"Sacrilege! sacrilege!" cried the crowd of listeners; "blasphemy and heresy!——"

"All of which assuredly require the most severe penalty your lordships can inflict—death at the stake!" and as the lord advocate sat down, pale and exhausted by his long harangue, and by the wild misanthropy of his desperate soul, the horror waxed strong in the hearts of his hearers.

"Holy Mary!" exclaimed the lord president, raising his hands and eyes to the oak ceiling, "can this woman, this being abandoned of God and of man, be a daughter of that gallant race, every chief of which has bled for Scotland and its king? Oh, what a wondrous—what a vast amount of sin is here!"

Master Robert Galbraith and Master Henry Spittal, the most able of the ten advocates, spoke in the defence of the accused long and ably, but all their arguments were overborne by the sophistry and eloquence of Redhall, and by the cloud of witnesses for the prosecution, which proceeded with such rapidity, that they were soon silenced, and sat down completely baffled. Then a long and anxious pause succeeded.

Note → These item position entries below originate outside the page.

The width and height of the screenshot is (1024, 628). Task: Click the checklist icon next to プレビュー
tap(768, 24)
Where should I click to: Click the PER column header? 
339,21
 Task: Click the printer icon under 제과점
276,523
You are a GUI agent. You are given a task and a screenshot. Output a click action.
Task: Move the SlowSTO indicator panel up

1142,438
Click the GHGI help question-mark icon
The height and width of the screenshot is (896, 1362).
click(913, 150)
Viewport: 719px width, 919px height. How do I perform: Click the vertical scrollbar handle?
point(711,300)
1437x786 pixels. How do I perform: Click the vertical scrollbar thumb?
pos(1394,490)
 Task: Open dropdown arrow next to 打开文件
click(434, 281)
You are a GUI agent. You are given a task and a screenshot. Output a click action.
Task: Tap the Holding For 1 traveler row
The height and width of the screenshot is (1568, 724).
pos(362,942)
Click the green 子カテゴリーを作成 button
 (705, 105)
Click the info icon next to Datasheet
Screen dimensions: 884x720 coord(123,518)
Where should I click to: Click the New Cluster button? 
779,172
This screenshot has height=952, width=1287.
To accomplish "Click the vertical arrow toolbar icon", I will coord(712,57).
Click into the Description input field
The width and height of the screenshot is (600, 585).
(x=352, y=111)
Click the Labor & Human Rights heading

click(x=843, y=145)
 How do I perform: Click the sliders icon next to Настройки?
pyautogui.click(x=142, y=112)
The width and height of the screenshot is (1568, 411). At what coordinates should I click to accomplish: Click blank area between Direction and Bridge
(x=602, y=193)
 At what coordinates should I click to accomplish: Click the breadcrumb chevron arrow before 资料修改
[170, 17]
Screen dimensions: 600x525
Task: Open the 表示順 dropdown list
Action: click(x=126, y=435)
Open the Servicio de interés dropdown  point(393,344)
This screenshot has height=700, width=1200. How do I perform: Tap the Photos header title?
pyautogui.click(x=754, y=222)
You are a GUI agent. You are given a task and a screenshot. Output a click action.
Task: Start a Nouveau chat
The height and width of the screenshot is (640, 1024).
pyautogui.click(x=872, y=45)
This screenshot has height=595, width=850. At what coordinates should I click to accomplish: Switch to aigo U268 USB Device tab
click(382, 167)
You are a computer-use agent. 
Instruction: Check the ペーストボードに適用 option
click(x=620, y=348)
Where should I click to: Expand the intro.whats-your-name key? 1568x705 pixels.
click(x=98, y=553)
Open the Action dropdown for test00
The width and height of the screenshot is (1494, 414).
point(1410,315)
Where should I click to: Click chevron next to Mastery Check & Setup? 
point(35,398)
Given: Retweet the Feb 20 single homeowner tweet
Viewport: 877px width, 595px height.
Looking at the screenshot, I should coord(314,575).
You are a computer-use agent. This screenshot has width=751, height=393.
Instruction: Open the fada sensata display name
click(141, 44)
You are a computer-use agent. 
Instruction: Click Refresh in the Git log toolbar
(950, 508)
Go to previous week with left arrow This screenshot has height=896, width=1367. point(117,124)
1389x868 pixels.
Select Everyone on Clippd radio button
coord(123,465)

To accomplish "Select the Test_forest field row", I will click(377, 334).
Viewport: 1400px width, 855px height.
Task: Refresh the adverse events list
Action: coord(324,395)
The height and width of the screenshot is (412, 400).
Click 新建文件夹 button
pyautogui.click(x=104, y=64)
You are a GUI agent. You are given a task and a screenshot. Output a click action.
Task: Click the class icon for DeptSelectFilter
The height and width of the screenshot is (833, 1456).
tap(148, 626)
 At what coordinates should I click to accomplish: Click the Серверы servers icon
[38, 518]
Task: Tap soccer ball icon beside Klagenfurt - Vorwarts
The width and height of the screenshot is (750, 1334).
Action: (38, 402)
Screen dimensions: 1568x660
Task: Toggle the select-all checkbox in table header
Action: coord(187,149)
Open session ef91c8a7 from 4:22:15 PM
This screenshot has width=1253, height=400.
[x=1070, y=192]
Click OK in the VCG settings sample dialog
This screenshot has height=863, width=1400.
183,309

Father St. Bernard was in despair.

A senator now spoke; he was the rector of Ashkirk.

"My lords," said he, "in all that I have this day heard, there is much that perplexes me sorely; for it seemeth that the same faculties which were miracles when exercised by the saints, we style sorceries when assumed by others. St. Servan of Lochleven converted water into wine, and from the bosom of the arid earth a fountain sprang at the voice of St. Patrick. St. Baldred of the Bass used as a boat that rock which we may still see fixed in the sea near his island; the wooden altar of St. Bryde of Douglas sprouted and put forth leaves at her holy touch; the robe of St. Colme procured rain in Iona; and, in the winter time, St. Blaise could strike fire with his fingers——"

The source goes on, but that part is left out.